Many if not all radio systems are vulnerable to jamming and spoofing. Exploits include unlocking almost any recent vehicle using cheap, off-the-shelf software defined radios (rtl-sdr.com), and using a $225 GPS spoofer to send satnav-guided vehicles into oncoming traffic (ArsTechnica).
Cellular systems, even the most up-to-date ones, are also vulnerable. Increasingly affordable cell-site simulators (aka IMSI catchers, also known by the Harris Corp product name StingRay) can trick cellphones into connecting with them without their owners’ knowledge. They have been used by law enforcement for years, but anyone with suitable expertise can build and deploy them (NYTimes).

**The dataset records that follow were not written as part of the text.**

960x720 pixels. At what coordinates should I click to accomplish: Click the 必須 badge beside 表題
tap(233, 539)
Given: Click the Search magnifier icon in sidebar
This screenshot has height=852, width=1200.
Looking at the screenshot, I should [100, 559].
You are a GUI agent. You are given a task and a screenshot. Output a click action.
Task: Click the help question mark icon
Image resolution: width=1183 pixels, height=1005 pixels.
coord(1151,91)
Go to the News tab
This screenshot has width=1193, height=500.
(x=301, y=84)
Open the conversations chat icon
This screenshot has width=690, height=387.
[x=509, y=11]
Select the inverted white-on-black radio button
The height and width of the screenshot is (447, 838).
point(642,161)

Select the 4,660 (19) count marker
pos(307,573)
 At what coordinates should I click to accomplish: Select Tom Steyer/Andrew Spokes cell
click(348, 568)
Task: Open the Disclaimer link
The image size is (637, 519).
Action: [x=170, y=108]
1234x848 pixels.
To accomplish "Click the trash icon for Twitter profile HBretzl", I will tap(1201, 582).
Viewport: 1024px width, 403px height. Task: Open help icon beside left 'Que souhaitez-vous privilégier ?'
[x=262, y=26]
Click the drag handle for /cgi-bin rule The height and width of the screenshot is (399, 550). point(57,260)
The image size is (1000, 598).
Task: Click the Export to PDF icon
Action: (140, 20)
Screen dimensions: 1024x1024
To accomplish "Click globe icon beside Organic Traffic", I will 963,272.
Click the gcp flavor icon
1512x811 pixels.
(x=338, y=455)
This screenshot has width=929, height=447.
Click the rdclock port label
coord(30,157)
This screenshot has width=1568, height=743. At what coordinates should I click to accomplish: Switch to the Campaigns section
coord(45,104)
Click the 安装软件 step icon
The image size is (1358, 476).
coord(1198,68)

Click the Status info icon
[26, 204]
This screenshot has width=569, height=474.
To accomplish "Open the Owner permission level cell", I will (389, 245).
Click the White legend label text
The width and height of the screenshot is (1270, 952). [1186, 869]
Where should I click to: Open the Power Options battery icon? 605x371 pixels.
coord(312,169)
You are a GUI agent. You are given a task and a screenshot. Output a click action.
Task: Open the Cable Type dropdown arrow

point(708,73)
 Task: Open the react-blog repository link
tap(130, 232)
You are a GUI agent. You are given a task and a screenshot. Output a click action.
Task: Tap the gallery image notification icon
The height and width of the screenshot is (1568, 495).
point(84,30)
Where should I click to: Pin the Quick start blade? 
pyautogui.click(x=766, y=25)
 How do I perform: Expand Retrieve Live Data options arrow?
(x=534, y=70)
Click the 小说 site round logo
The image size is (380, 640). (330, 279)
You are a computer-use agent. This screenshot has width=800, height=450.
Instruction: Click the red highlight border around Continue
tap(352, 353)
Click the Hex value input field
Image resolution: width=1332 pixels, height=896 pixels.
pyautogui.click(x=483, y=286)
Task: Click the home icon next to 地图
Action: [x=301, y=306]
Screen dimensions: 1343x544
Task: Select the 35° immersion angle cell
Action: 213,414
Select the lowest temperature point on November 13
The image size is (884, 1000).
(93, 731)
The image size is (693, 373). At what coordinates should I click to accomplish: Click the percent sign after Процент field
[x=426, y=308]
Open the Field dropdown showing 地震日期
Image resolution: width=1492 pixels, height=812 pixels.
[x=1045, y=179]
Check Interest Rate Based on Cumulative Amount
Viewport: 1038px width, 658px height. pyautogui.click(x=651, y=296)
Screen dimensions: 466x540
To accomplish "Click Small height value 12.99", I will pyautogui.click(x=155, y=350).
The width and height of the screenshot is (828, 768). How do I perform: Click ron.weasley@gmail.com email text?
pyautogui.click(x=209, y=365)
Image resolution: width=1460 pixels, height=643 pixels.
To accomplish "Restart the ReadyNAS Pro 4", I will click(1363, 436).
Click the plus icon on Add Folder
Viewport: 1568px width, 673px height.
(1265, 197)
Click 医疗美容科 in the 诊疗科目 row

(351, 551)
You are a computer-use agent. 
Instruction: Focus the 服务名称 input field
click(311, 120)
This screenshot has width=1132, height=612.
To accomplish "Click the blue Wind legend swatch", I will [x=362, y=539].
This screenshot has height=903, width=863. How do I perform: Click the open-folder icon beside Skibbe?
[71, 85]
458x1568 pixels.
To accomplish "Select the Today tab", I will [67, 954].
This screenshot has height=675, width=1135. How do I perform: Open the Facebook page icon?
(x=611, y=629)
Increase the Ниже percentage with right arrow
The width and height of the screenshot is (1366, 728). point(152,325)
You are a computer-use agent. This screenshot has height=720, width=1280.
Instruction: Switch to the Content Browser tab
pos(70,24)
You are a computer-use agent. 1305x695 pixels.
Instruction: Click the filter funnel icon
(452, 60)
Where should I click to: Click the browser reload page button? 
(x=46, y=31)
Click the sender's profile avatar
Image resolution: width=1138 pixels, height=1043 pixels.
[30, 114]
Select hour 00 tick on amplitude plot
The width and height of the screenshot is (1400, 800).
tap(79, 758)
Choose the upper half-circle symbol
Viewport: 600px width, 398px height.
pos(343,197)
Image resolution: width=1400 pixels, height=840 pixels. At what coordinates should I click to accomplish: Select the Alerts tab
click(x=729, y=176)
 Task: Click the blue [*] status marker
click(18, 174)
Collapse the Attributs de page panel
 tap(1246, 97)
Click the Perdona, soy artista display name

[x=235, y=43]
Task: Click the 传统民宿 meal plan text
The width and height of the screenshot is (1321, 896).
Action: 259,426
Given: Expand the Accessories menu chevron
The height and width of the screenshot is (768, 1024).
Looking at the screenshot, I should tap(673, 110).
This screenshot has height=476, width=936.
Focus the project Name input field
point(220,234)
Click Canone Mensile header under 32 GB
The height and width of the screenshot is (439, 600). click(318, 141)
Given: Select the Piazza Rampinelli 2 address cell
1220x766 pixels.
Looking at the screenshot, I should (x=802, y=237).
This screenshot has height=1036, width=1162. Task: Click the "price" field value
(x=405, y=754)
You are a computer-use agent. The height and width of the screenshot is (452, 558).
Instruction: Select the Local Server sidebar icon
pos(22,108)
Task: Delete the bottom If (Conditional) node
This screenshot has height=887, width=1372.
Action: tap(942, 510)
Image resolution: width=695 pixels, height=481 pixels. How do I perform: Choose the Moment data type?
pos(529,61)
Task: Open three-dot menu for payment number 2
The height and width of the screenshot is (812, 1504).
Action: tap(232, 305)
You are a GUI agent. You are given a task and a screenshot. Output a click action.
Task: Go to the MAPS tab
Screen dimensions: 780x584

In April 2018, the U.S. government publicly acknowledged the existence in Washington, DC of what appear to be rogue devices that could be tracking individual cellphones, and intercepting calls and messages (AP). One doesn’t even need to be an engineer to pinpoint a phone within a few hundred meters; $300 paid to the right fixer will do the trick (Motherboard).
Appearance ≠ Reality
In the age-old shapeshifter tradition, things are often not what they seem in spectrum. The most striking current example is 5G. It was originally sold on the benefits of moving to millimeter-wave (frequencies above 30 GHz or so), but it now turns out that most of the deployment is going to be in microwave (below 3 GHz or so). Politicians around the world were persuaded that giving cellular companies that goodies they asked for – including, in the U.S., huge bandwidth allocations, and exemptions from state and local rules on smallcell deployment – was a matter of national competitiveness, and even national security. I believe it’s really about manufacturers selling a new generation of equipment, and operators locking in cheap spectrum licenses on the off-chance they’ll need them in future.
Bait and switch is a time-honored trick in the spectrum business: obtain a mostly worthless license, and then get the regulator to provide a waiver to the license rules that enable a lucrative new business. The founders of Fleetcall (later Nextel) bought a raft of 800 MHz Land Mobile Radio (LMR) licenses at a substantial discount compared to the cost of equivalent (cellular) bandwidth available via auction (Everipedia). Using Motorola’s iDEN technology, and a rule waiver from the FCC that allowed iDEN to be used for cellular and not just “high tower/high power” LMR deployments, Fleetcall made a made Morgan O’Brien the poster boy for subsequent spectrum entrepreneurs. LightSquared tried (and has so far failed) to pull off a similar trick: convert cheap satellite licenses into valuable terrestrial cellular licenses by obtaining an FCC waiver.
In an example of the good-and-bad phenomenon, Nextel’s base stations caused interference with conventional LMR systems in the band, notably with public safely (Everipedia). One of the reasons was that Nextel licenses were interleaved with everyone else’s, and this doesn’t work for coexisting cellular and LMR systems. To resolve the problems, the FCC allowed Nextel to relocate to a contiguous, non-interleaved part of the 800 MHz band in return for bearing everyone’s cost of “refarming” the band – at much lower cost than they would’ve paid for this spectrum at auction. Loki triumphed again.